Ketchikan is expecting nearly 1.5 million cruise passengers to visit this summer. If the projections hold, it would be the community’s biggest cruise season to date.
According to the latest draft schedule, Ketchikan’s cruise season kicks off April 20 with the arrival of the Norwegian Bliss in Ward Cove. That’s one of the largest cruise ships that sail in Alaska waters – carrying up to 4,000 passengers. About a quarter of the season’s passengers are scheduled to arrive at Ward Cove, the private terminal eight miles north of downtown.
The first port call at Ketchikan’s downtown docks is scheduled for May 2 when the Carnival Miracle ties up at Berth 2. The season is scheduled to ramp up quickly from there, with the community’s first six-ship day expected on May 18.
Some Fridays during the summer months will see a total of seven large cruise ships tie up in the Ketchikan area, though only six are scheduled to be in town at any one time.
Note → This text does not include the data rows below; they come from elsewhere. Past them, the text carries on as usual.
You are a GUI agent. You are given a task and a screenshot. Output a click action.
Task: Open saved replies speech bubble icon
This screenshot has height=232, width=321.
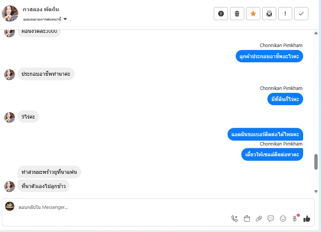pyautogui.click(x=271, y=219)
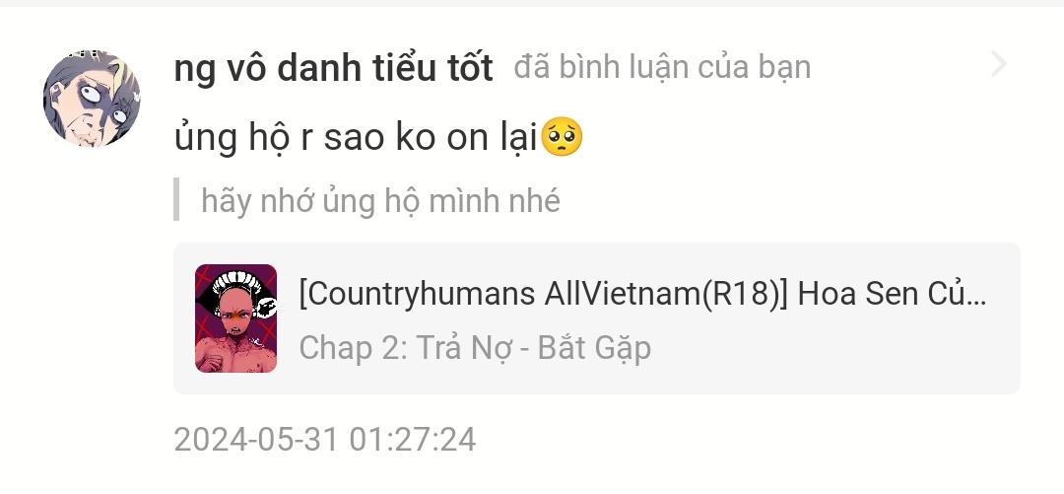Open chapter 'Chap 2: Trả Nợ - Bắt Gặp'

(475, 348)
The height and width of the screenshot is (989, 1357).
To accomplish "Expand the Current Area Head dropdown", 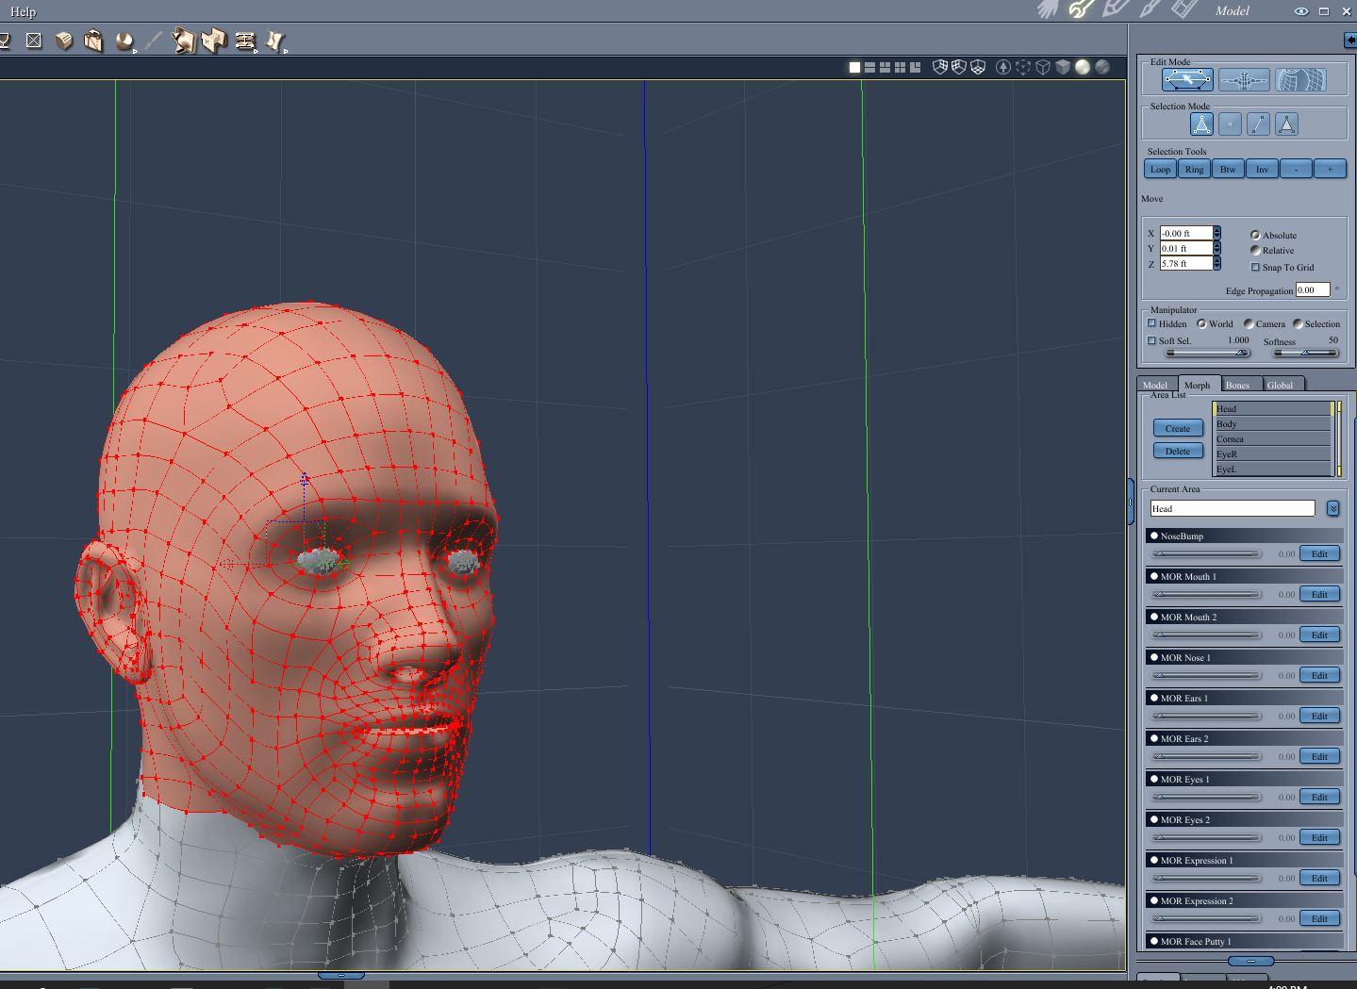I will 1332,508.
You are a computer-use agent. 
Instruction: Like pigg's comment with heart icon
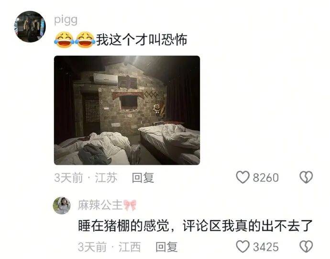pos(242,177)
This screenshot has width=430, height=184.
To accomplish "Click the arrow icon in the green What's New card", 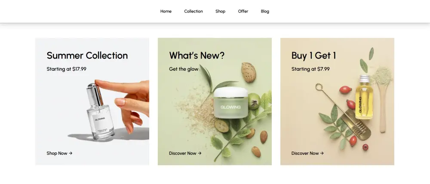I will [x=200, y=153].

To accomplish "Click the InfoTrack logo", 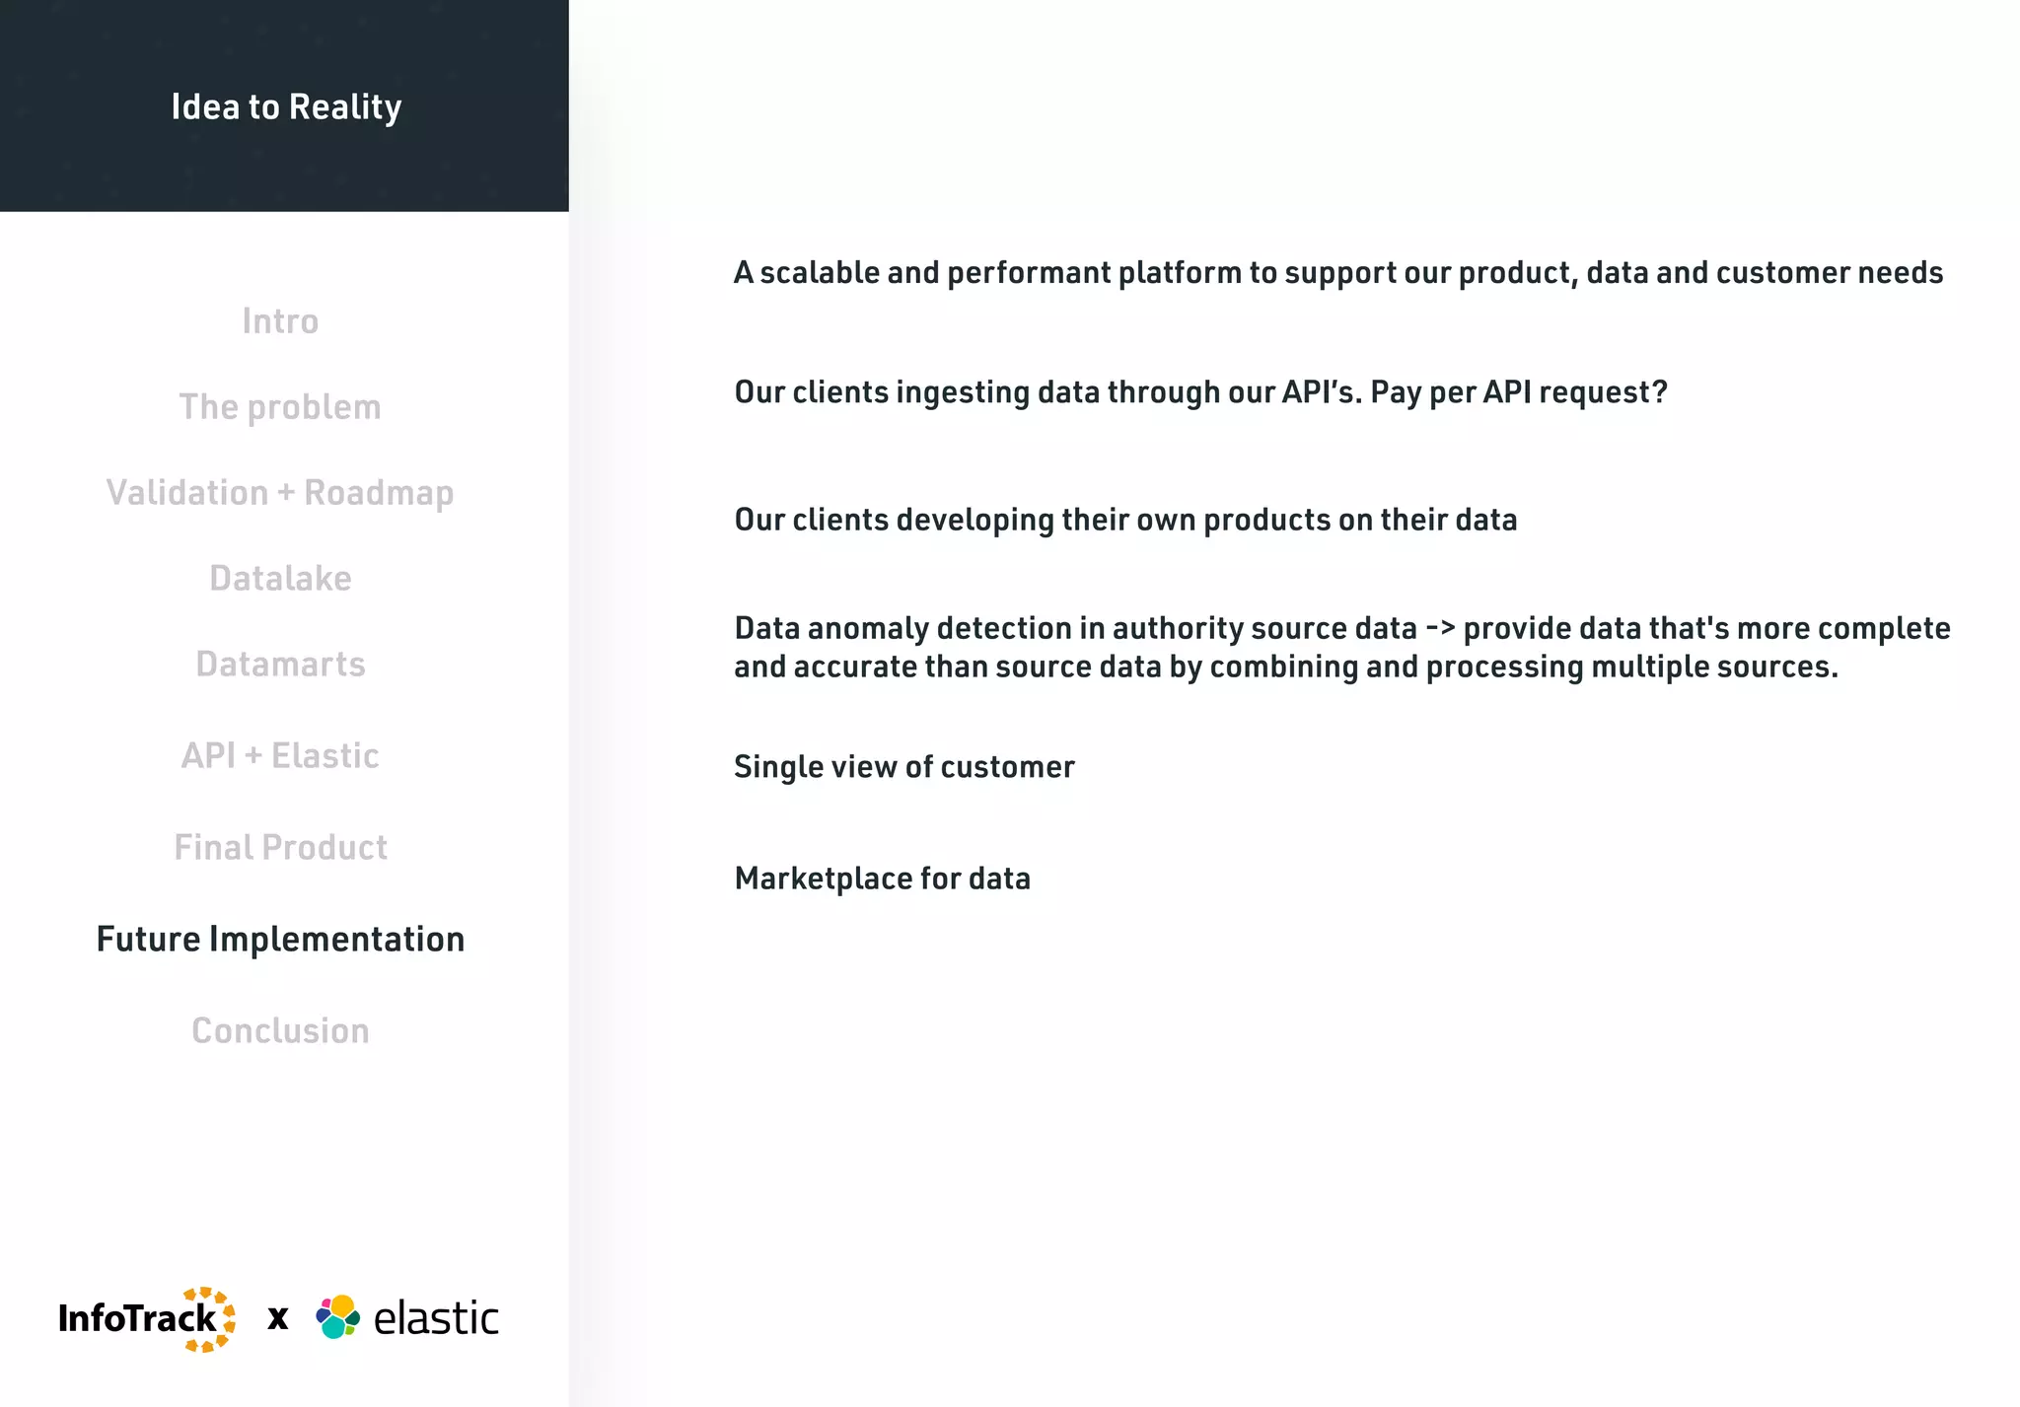I will click(146, 1318).
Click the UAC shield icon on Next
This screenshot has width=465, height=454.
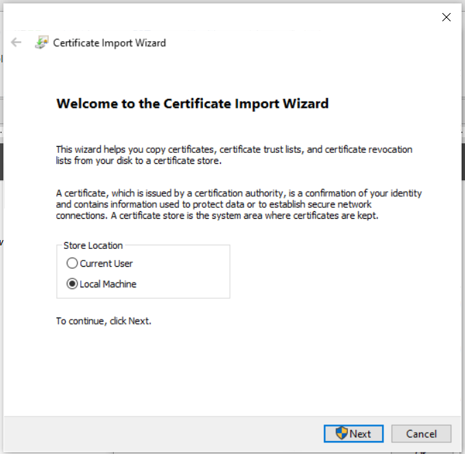pos(342,433)
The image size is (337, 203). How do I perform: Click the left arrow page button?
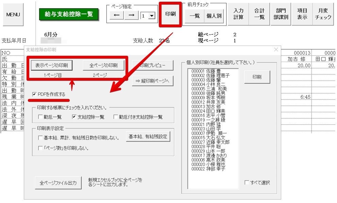116,16
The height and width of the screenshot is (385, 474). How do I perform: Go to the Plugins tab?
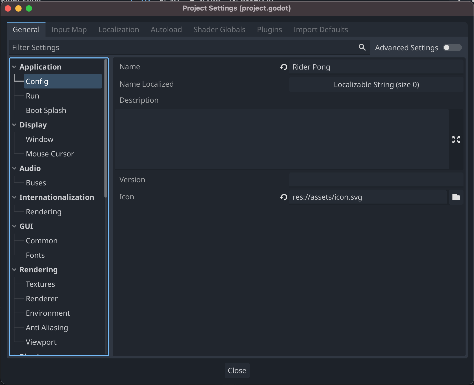[269, 30]
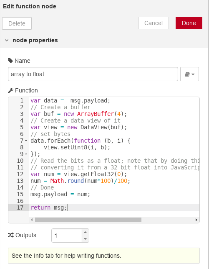Click the editor scroll-left arrow

point(32,220)
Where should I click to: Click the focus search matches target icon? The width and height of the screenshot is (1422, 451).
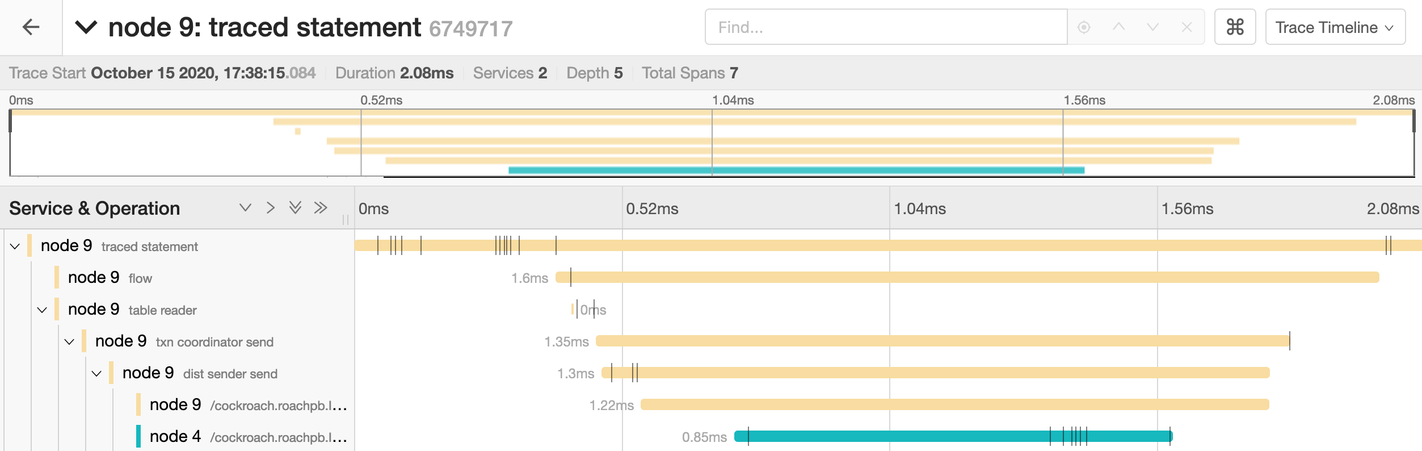click(1084, 27)
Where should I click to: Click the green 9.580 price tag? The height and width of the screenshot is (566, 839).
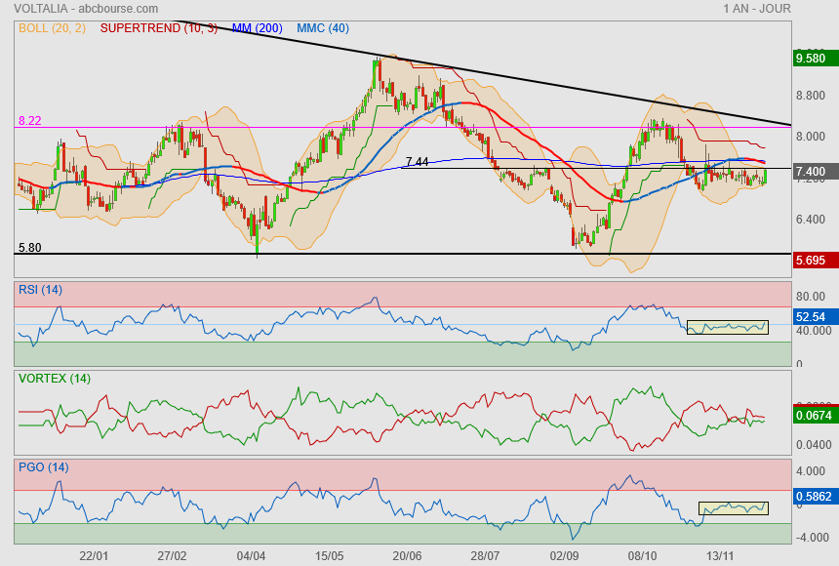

Some 1.1 million people are expected to arrive at the city’s downtown docks over the course of the season. They’ll be split fairly evenly among the city’s four berths, with about 21% at Berth 1, 26% at Berth 2, 29% at Berth 3 and 24% at Berth 4.
Altogether, Ketchikan is expecting 632 port calls throughout the season. The last call downtown is scheduled for Oct. 5, but ships will continue to dock in Ward Cove at least two days a week through the end of the season on Oct. 27.
Ketchikan city leaders are soliciting feedback ahead of the cruise season. The city is taking online comments about the cruise ship calendar through March 31. Those will be shared with Cruise Line Agencies of Alaska, the company that handles scheduling.
City officials are also soliciting comments on downtown traffic, parking, pedestrian access and more with a separate online form. City Manager Delilah Walsh said Thursday that the city is not considering any major traffic changes in the immediate future but is open to suggestions.
“If there’s something that we can incorporate for ‘23, that’s great. If not, I plan to do something similar in September or sometime post-season in order to get feedback for real changes that we can make in 2024, when we’re not in this crunch-time schedule,” she said at the March 16 Ketchikan City Council meeting.
She said the city’s biggest traffic priority is ensuring that loading and unloading zones are designated. There’s a public meeting scheduled at the Ted Ferry Civic Center from 4 to 6 p.m. on Tuesday, March 21.